Noam Chomsky argues that children are born with a unique kind of knowledge which fits them for learning. This knowledge is embodied in a mechanism called the Language Acquisition Device or LAD. Chomsky believes that without postulating such a device it is impossible to understand how children master their native language in such a short time in spite of the highly abstract nature of the rules. This achievement would be particularly difficult without LAD in view of the fact that the everyday speech to which children are exposed is full of irregularities and deficiencies. According to Chomsky, it would be impossible for a child to learn the abstract system of a language from such degenerate data unless he had some prior knowledge about the general character of natural languages. He argues that since children must be equipped to learn any languages as a native language, the prior knowledge embodied in LAD must constitute that which is common to all languages, in other words, LAD must contain language universals. Universal Grammar specifies the allowable mental representations and operations that all languages are confined to use. The theory of universal grammar is closely tied to the theory of the mental mechanisms children use in acquiring language; their hypotheses about language must be couched in structures sanctioned by UG.

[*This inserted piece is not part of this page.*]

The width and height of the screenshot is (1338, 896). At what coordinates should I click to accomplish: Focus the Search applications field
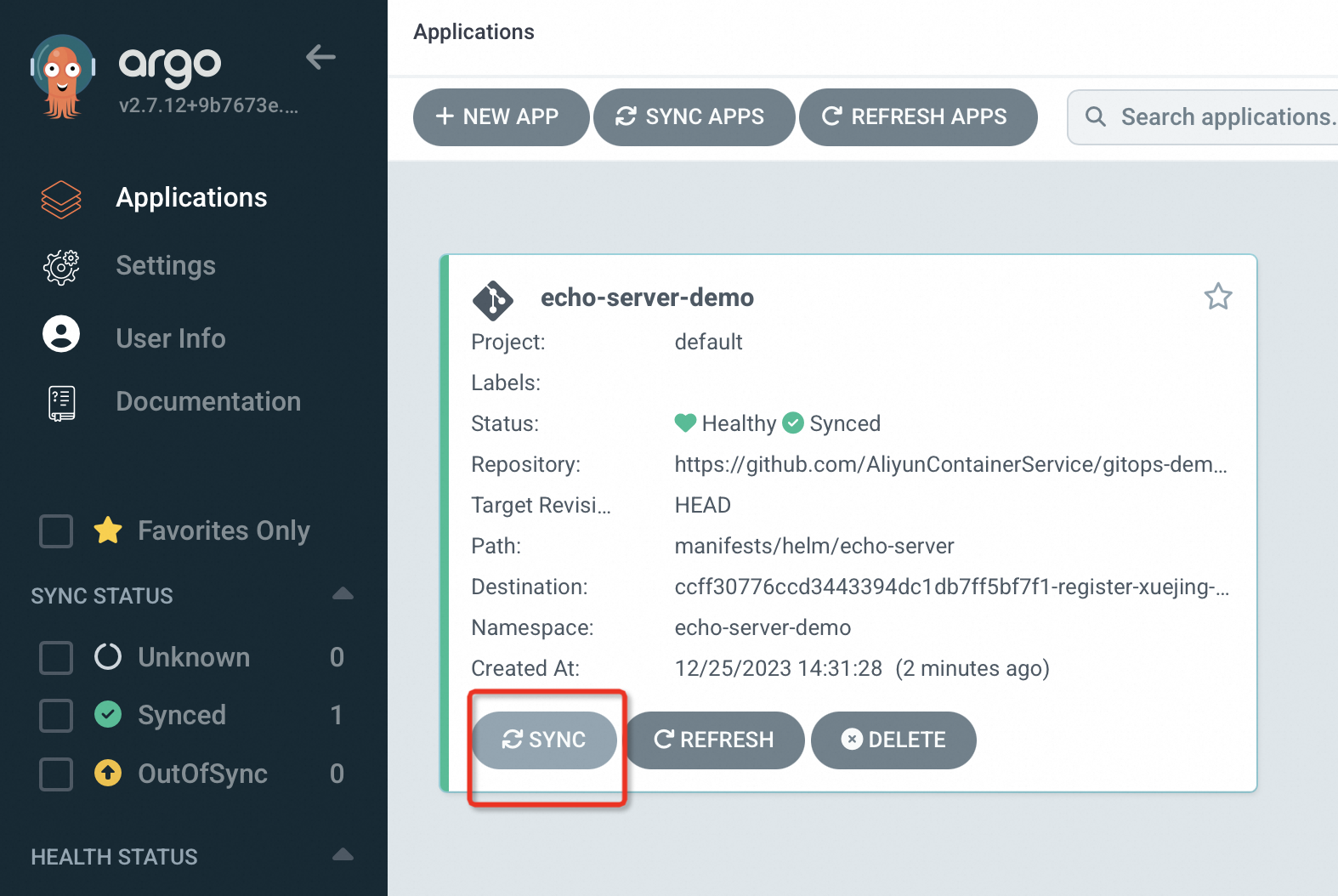1224,117
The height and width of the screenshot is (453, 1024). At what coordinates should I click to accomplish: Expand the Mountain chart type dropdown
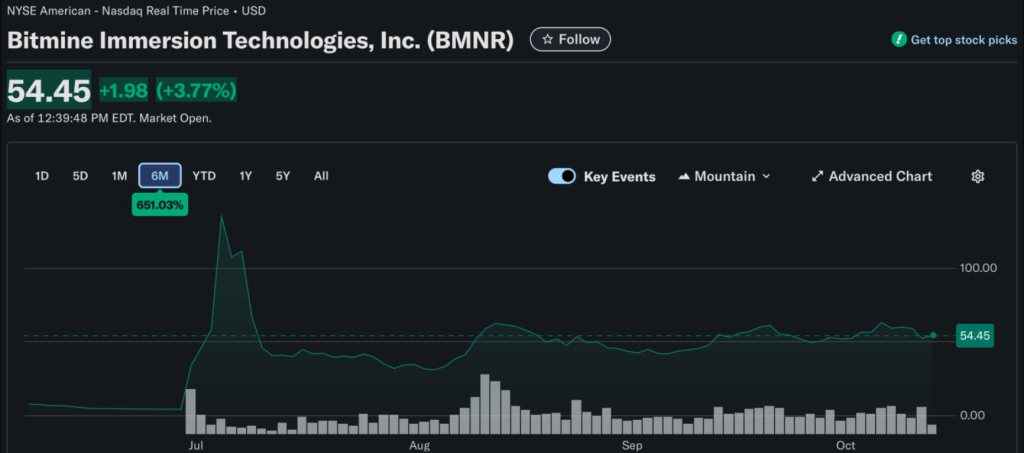[766, 176]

Chomsky argues his innateness hypothesis on basically three counts. Firstly, the existence of language universals. It is argued that the similarity in languages cannot possibly be due to anything other than a specific cognitive capacity in man. Everybody learns a language, not because they are subjected to a similar conditioning process, but because they possess an inborn capacity which permits them to acquire a language as a normal maturational process. This capacity is by definition universal.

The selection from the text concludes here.